━━━━━ ENTRIES SHOWN

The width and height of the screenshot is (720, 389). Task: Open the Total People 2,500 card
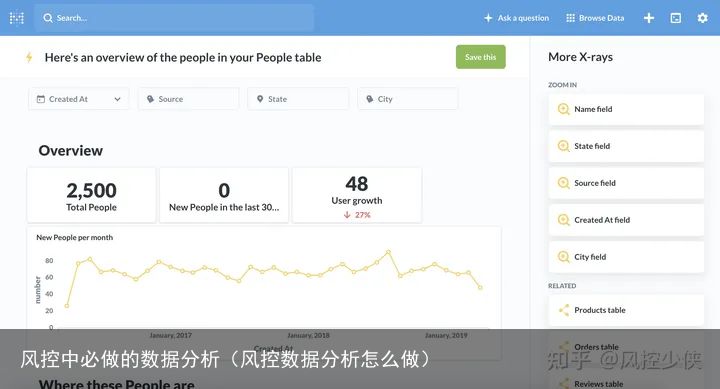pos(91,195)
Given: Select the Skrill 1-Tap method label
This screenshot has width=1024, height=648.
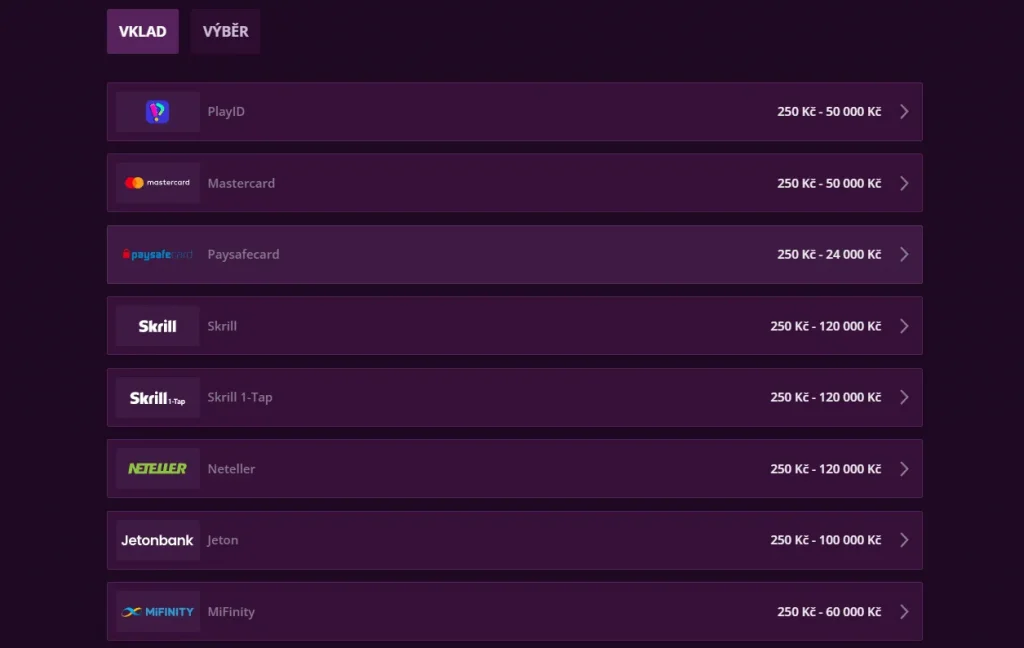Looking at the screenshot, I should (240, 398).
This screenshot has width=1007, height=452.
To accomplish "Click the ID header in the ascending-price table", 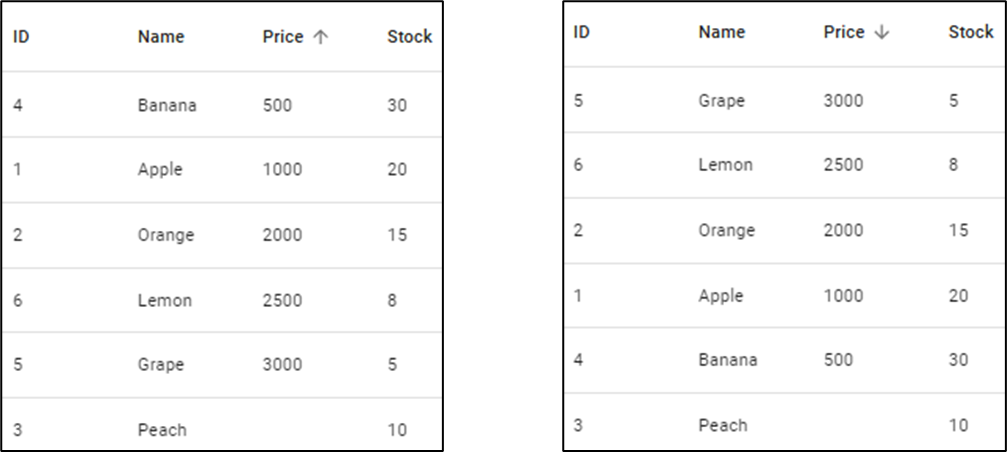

━━━━━━━━━━
━━━━━ ENTRIES SHOWN

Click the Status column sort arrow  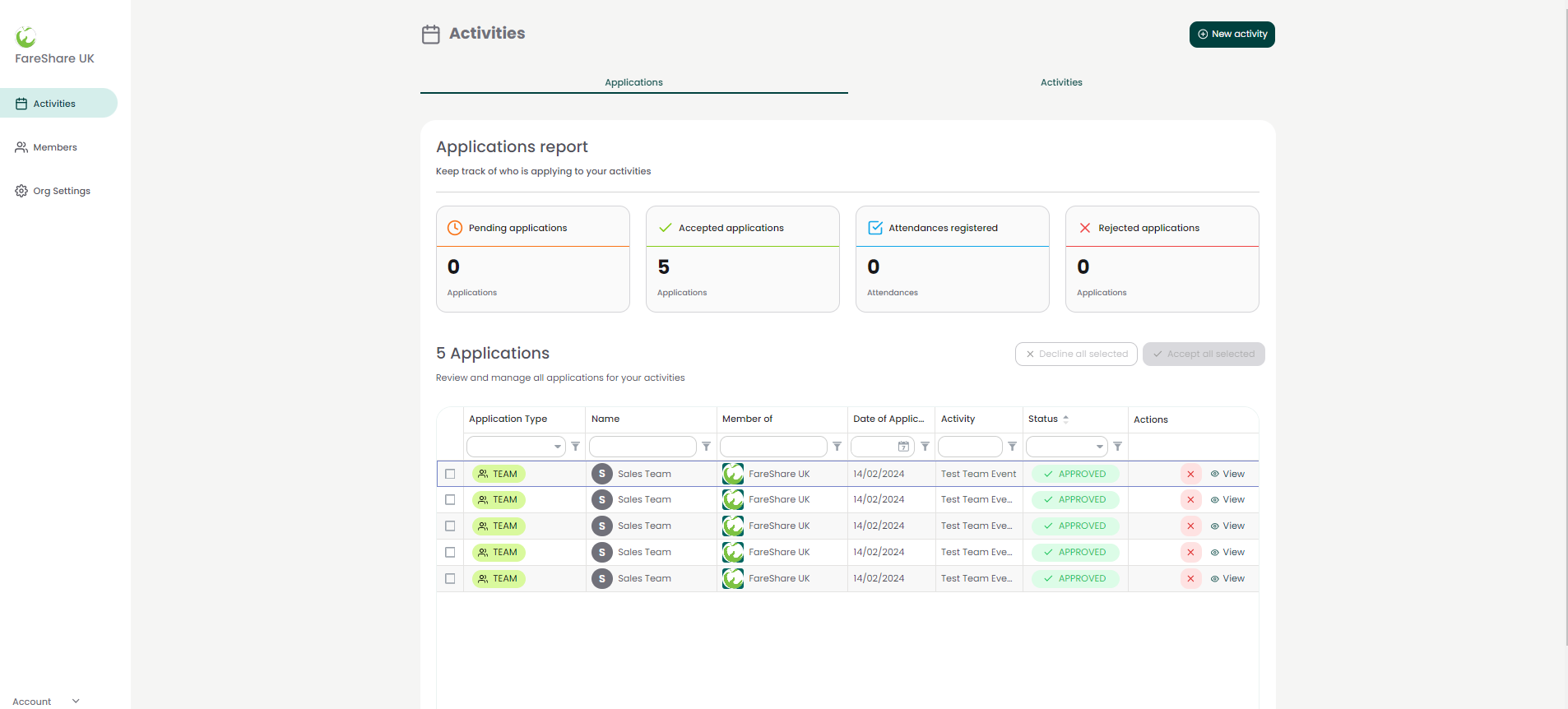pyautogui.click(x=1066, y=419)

━━━━━━━━━━

→ **EXERCISE OBJECTIVE**:
Copy the lines above exactly, starting with the line that contains "This screenshot has width=1007, height=452." and ending with the line that contains "the ID header", and leave out any pictures.

→ **EXERCISE OUTPUT**:
This screenshot has width=1007, height=452.
To accomplish "Click the ID header in the ascending-price table", 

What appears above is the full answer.